Whitaker, Simon, Lowe, Furgus and Wearden, John (2008) When to respond? And how much? Temporal control and response output on mixed-fixed-interval schedules with unequally probable components. Behavioural Processes, 77 (1). pp. 33-42. ISSN 0376-6357
Abstract

Rats were trained on mixed-fixed-interval (FI) schedules, with component FIs of 30 and 60 s. The probability of reinforcement according to FI
30 s varied between conditions, across values of 0.1, 0.3, 0.5, 0.7 and 0.9. When response rate in the 60 s intervals was measured, separate response peaks, one close to 30 s, the other at 60 s, could be identified when the probability of reinforcement at 30 s was 0.3 or greater.
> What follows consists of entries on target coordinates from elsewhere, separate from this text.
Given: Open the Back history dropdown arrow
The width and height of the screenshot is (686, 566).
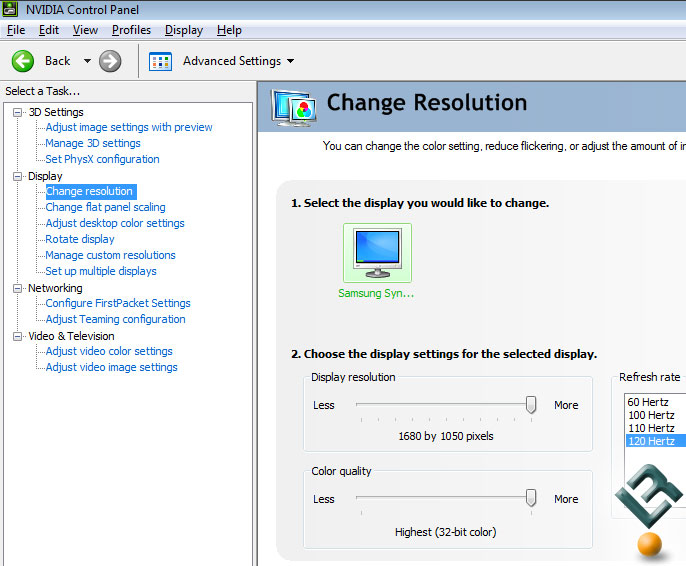Looking at the screenshot, I should coord(87,61).
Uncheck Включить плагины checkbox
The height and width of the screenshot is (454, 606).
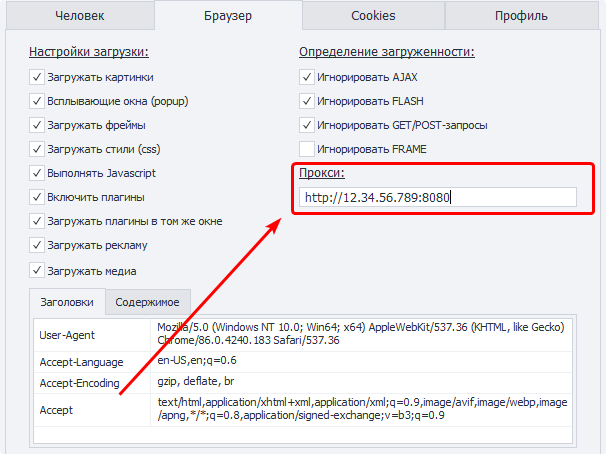click(x=37, y=197)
Nonlinear regression found that the location of the earlier peak was always close to 30 s, that the coefficient of variation of the response functions at 30 and 60 s were unaffected by reinforcement probability, but that the 30 s component appeared to be timed slightly more precisely than the 60 s one. Response rate
at around 30 s increased with increasing probability of reinforcement according to FI 30 s, but responding at 60 s was unaffected by reinforcement probability. The data are discussed with respect to a number of contemporary models of animal timing (scalar expectancy theory, the Behavioural
Theory of Timing and the Learning to Time model), and a recent account of response output on FI-like schedules.